Tras el bloque de cantautora, de canción implicada, llegó la alegría de vivir que Rozalén había prometido. Vivir, la canción que grabó con Estopa y la salsera El día que yo me muera fueron el preludio del entusiasmo, que llegó con Amiga, la ranchera que le dedicó a Beatriz, su intérprete y su amiga del alma, de la que todos nos acabamos enamorando. Al menos, terminamos enamorados de su amistad.
En el último tramo del concierto, el público se sujetaba a las sillas para no levantarse a bailar. “Estáis creando un género, el de bailar sentados. Yo creo que cuando todo esto pase os llevareis las sillas a los conciertos”, decía Rozalén entre risas, mientras Beatriz Romero imitaba el “bailar sentados” –que no pegados- del respetable.

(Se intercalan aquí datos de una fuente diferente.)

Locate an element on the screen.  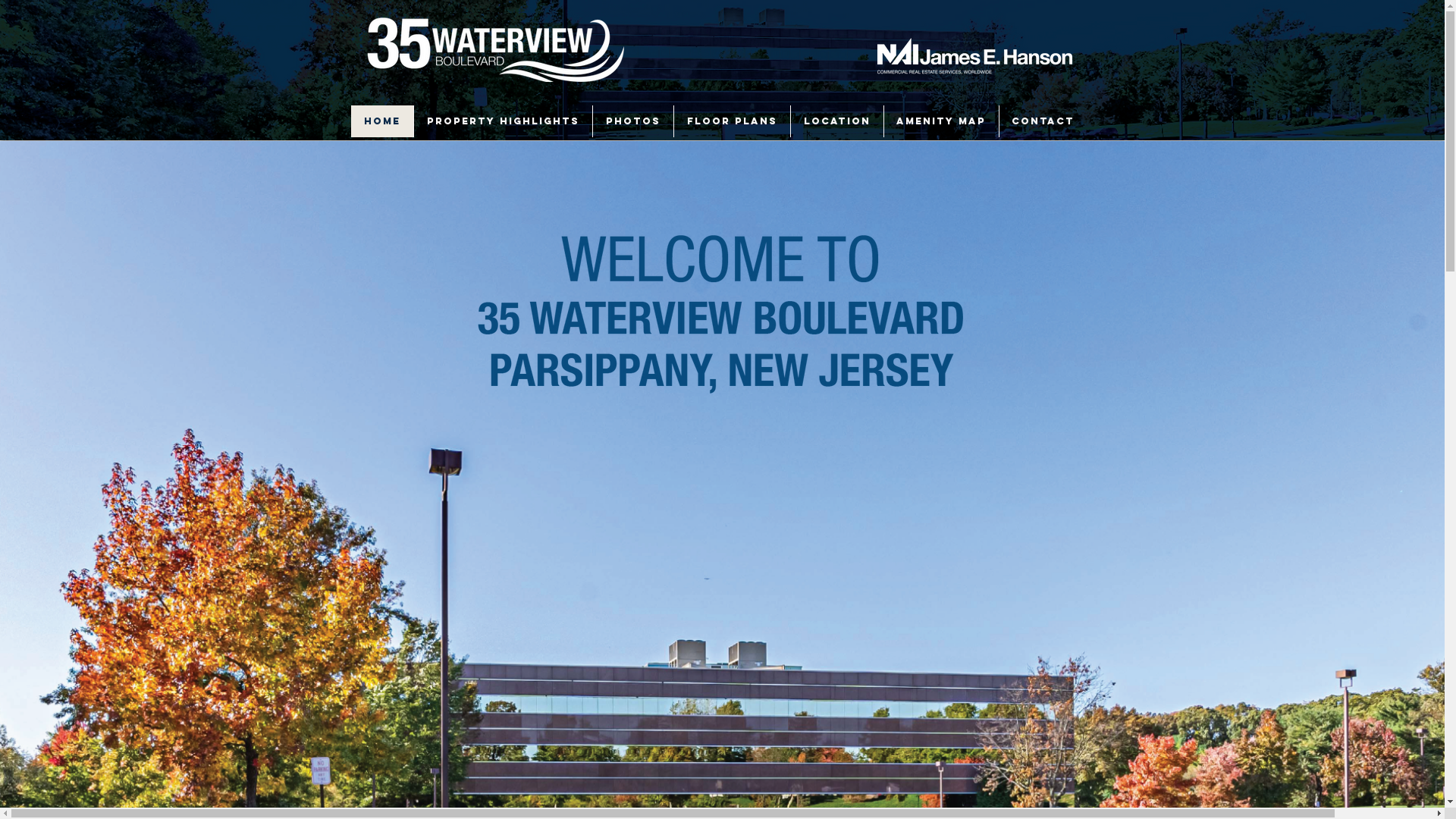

Como era de esperar, la manchega dejó para el final el bloque de sus discos de oro y números 1. Y busqué, La puerta violeta, Girasoles y El Paso del Tiempo. Fue el no va más de un concierto “en esta tierra, a la que quiero tanto”, que los afortunados y afortunadas que lo presenciaron, un total de 1.200, tardarán mucho en olvidar. Un concierto “bonico, bonico” de casi dos horas.